Thursday, October 29, 2009

nomos、礼、习惯法和普遍性

ネイション・ステイトに対しては批判的に考えることがいつのころからか当然のようになっていますが、中国ではむしろ、いかにしてそれを形成していくのか、ということがより現実的な問題として共通の関心を呼んでいるようです。そこには、新しい60年の前半に展開された急進的な社会主義化に対する反動とも言える、文化主義が強く作用しているのでしょう。『読書』2009年第10期、许章润《“习惯法”的当下中国意义》は、人民公社制に造反して秘密裏に生産請負制を導入した安徽省小崗村18世帯農家の「義挙」について、次のように述べています。

小崗村18世帯農民の「聚義」は、「人民」がみずから政治立法によって解放を実現した(中略)ということを象徴しているだけではなく、「人民」が自然の法にしたがったということ、つまり、信義と公義のあるべき姿を示す人間社会の秩序に導かれつつ、「習慣法」のルールや手続きにのっとって、人為的法に対する拒絶をきっぱりと行ったのだ。したがって、これは理性による自己立法として、仁愛、理知、信義、平和の端緒に対する追求も含めて、一国の内部における永久平和という意味において、悪法に対する見事な揚棄なのであった。(中略)したがって、このケースだけをとってみても、「習慣法」によって、民族全体が道徳によって自らを救う道へと導かれていくのだと言ってもいいだろう。

明らかに、この文脈では「習慣法」が自然化されており、しかも、自然化された範疇のなかには道徳も含まれています。つまり、ここで文化は自然化されており、文化的「人民」の自己救済は、「人為」から「自然」への自己解放によって成し遂げられると言うのです。作者は同時に、「「習慣法」の発見と再発見は、中国というネイション・ステイトの構築という歴史的発展の有機的構成部分であり、未来の人類の永久平和における世界的法秩序を準備する蓄積となる。」と述べています。
さて、同じ号の『読書』には、シャディア・ドゥルーリー(Shadia B. Drury)のシュトラウス論の一つ、The Political Ideas of Leo Straussの中国語版(《列奥·施特劳斯的政治观念》,新星出版社)に対する訳者解題として、王利《施特劳斯的启示》という文章が掲載されています。正確には王利氏は訳文の校訂者という位置づけですから、日本の習慣的な言い方では監訳者ということになるのでしょう。王氏はシュトラウスの「自然」とはいったい何なのか、と問いかけつつ、それが結局のところはユダヤ-キリスト教的な「神学-政治」のフレームワークを相対化するものではないと述べます。すなわちそこでは、人間性の普遍とは、神性の普遍であるとしか理解されないというのです。そこで、むしろ非西洋世界において、シュトラウスから受け取るべき問題の一つは、ノモスとは何なのか、ということになると彼は言います。
══════════
- 指示:
習慣法とノモスをめぐる文章のうち、「nomos、礼、习惯法和普遍性」を含む語句で始まり「て、次のように述べています。」で終わる部分を、「ネイション・ステイト」を「国民国家」に置き換えて示すこと。
══════════
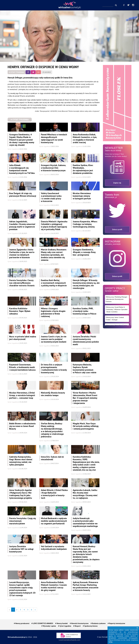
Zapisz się (117, 183)
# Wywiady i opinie (49, 626)
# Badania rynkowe (98, 623)
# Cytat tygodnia (16, 72)
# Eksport (77, 626)
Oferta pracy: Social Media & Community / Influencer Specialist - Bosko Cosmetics (117, 310)
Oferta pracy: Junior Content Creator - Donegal (115, 318)
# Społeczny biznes (90, 626)
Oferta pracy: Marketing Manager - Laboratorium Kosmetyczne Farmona (117, 299)
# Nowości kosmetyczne (79, 623)
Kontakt (105, 637)
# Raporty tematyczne (116, 623)
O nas (99, 637)
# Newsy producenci (21, 623)
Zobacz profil (117, 229)
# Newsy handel (61, 623)
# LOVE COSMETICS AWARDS (42, 623)
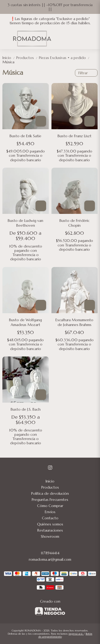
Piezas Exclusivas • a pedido (65, 58)
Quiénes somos (50, 524)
══════════
- 出力結果:
nomos、礼、习惯法和普遍性

国民国家に対しては批判的に考えることがいつのころからか当然のようになっていますが、中国ではむしろ、いかにしてそれを形成していくのか、ということがより現実的な問題として共通の関心を呼んでいるようです。そこには、新しい60年の前半に展開された急進的な社会主義化に対する反動とも言える、文化主義が強く作用しているのでしょう。『読書』2009年第10期、许章润《“习惯法”的当下中国意义》は、人民公社制に造反して秘密裏に生産請負制を導入した安徽省小崗村18世帯農家の「義挙」について、次のように述べています。